#### Task description
Reproduce exactly the line containing "Where should I" and each line after it until the listing ends, leaving pictures out.

--- Records ---

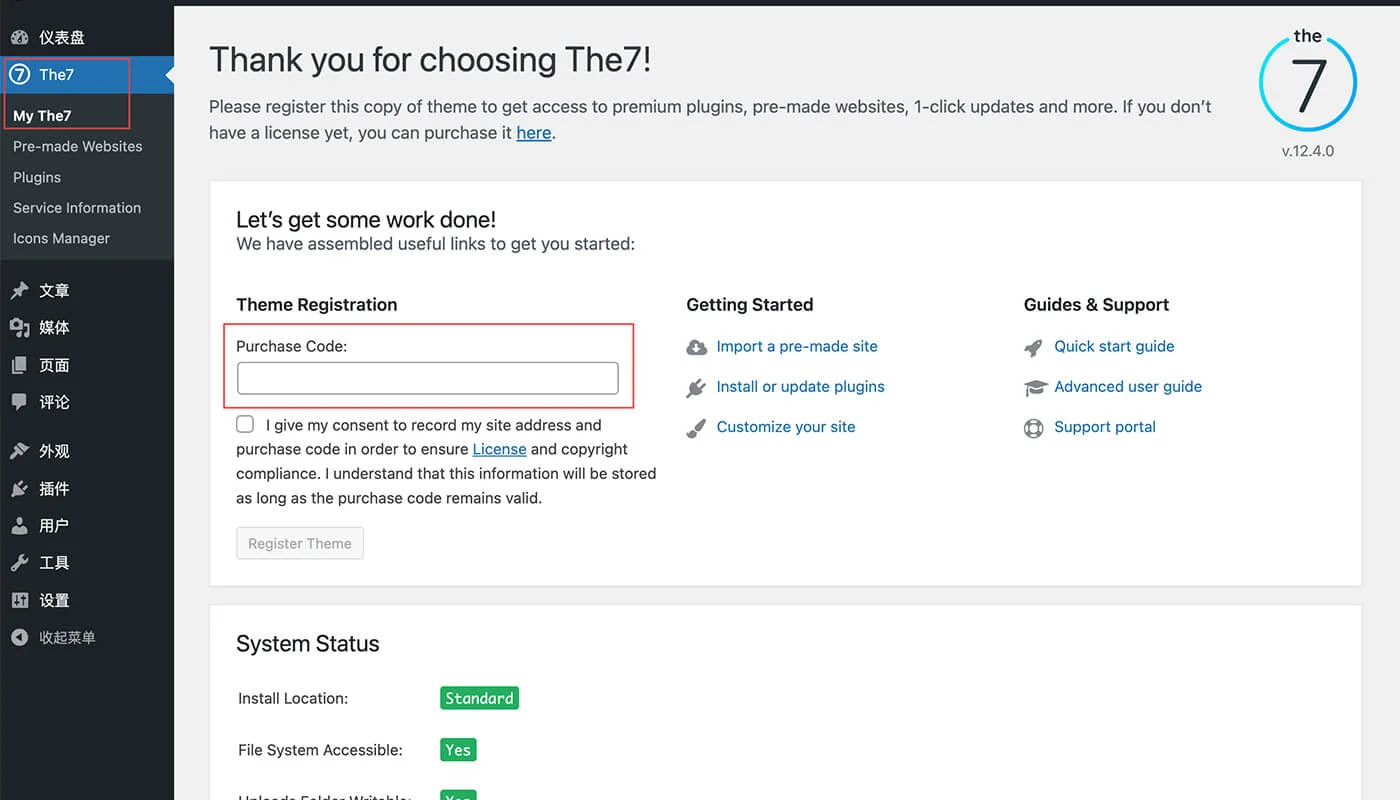Collapse the sidebar via 收起菜单
The image size is (1400, 800).
point(66,637)
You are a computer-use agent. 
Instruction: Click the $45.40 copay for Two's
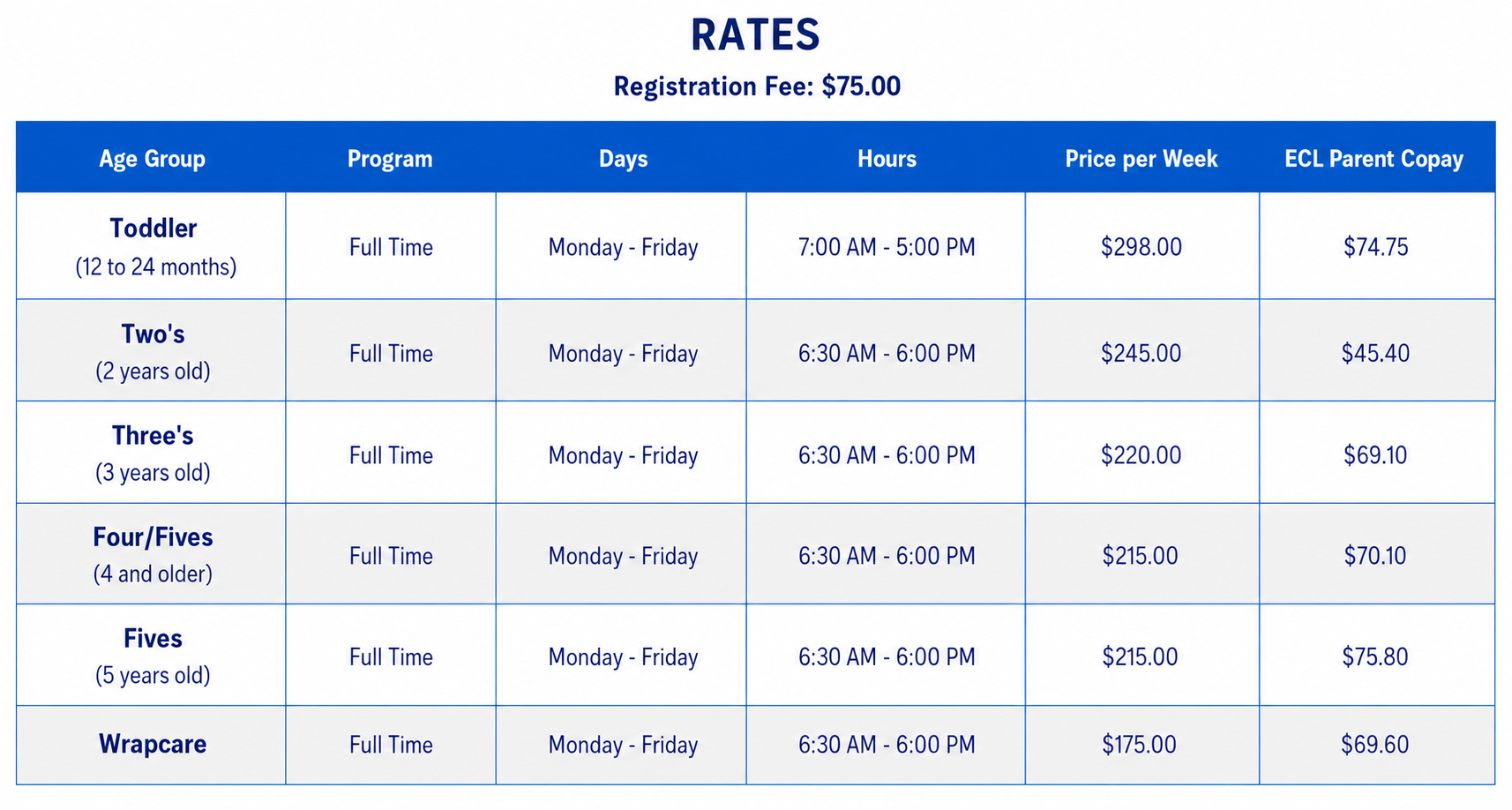click(1375, 353)
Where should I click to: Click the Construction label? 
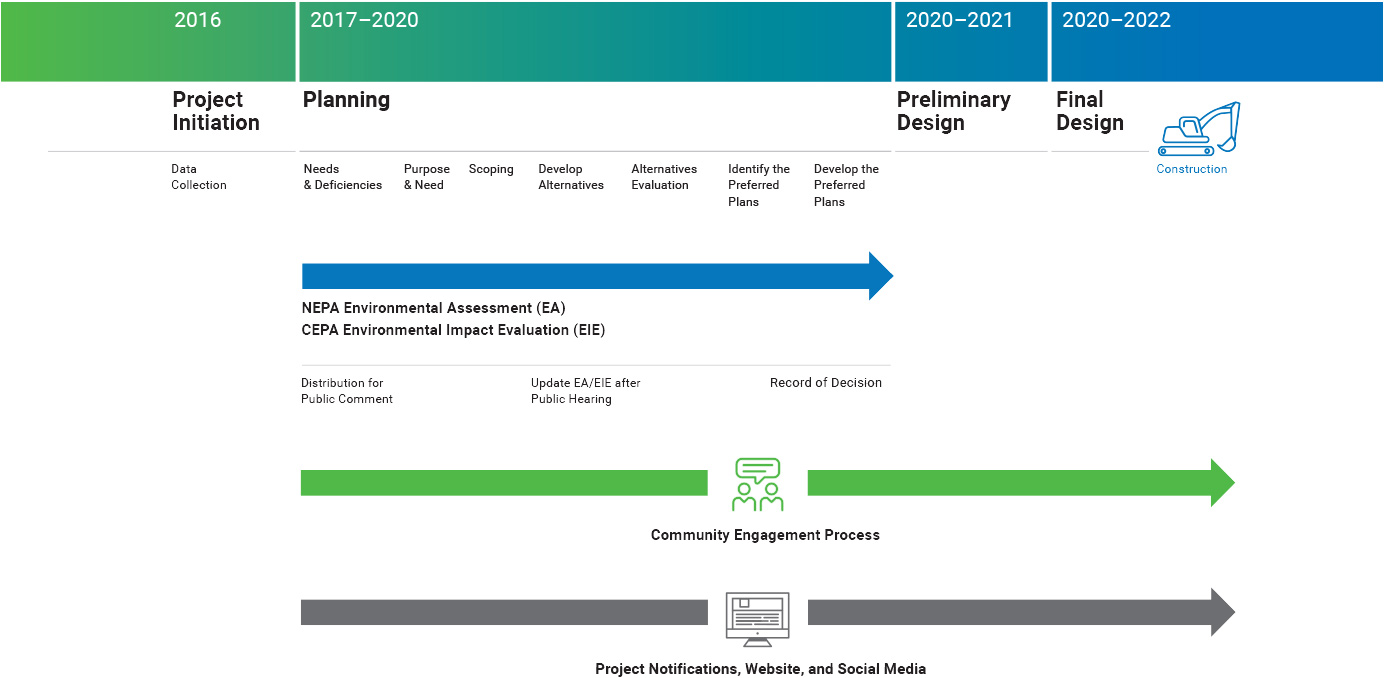[1191, 169]
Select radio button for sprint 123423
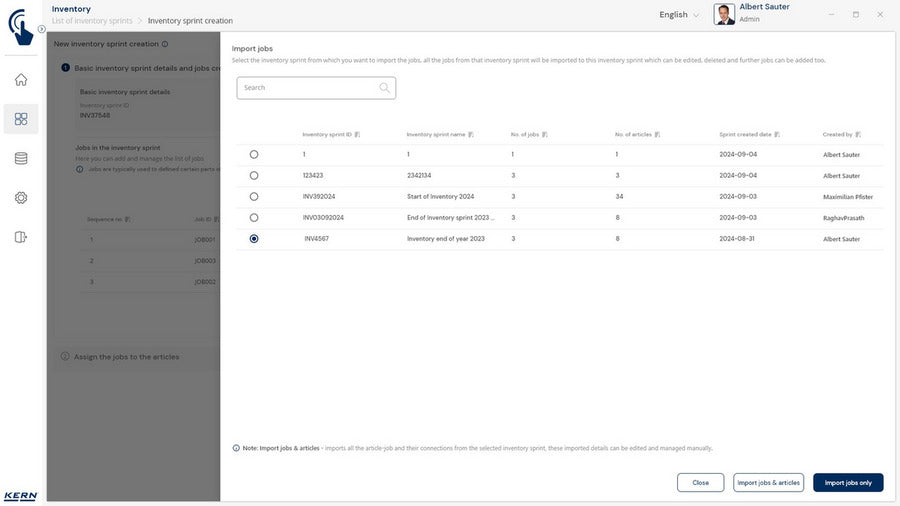This screenshot has width=900, height=506. (254, 175)
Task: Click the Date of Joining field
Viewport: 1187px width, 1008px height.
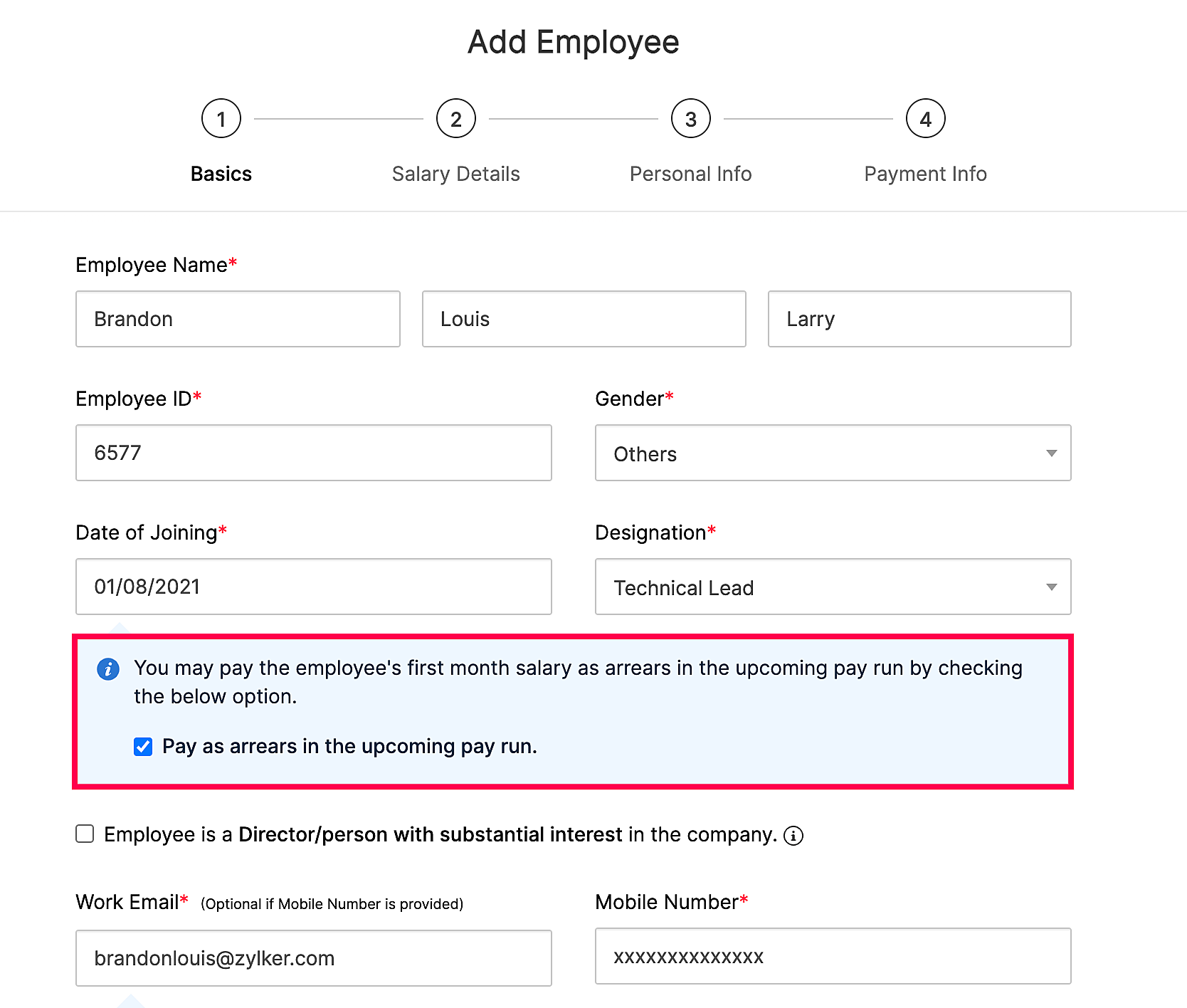Action: (313, 587)
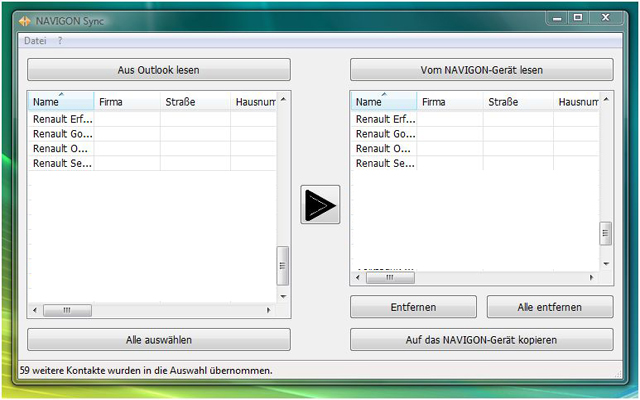Click Auf das NAVIGON-Gerät kopieren
This screenshot has height=400, width=640.
click(481, 340)
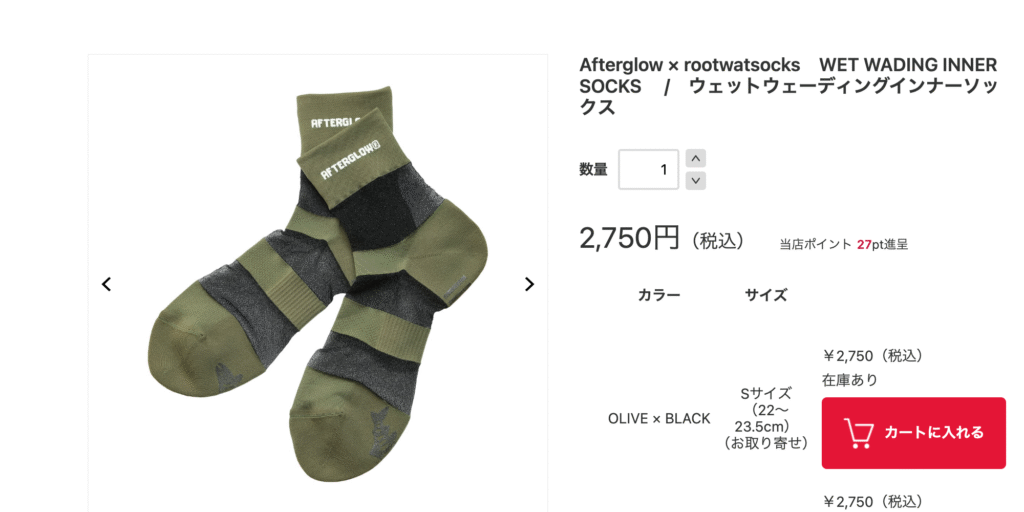
Task: Decrease quantity with the down arrow
Action: (696, 180)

---

#### Worked solution
Where should I click to: Click the Construction label? 
[1191, 169]
Select radio button for sprint 123423
This screenshot has width=900, height=506. (254, 175)
Task: Click the Date of Joining field
Viewport: 1187px width, 1008px height.
Action: (313, 587)
Click Auf das NAVIGON-Gerät kopieren
This screenshot has height=400, width=640.
click(481, 340)
Task: Decrease quantity with the down arrow
Action: (696, 180)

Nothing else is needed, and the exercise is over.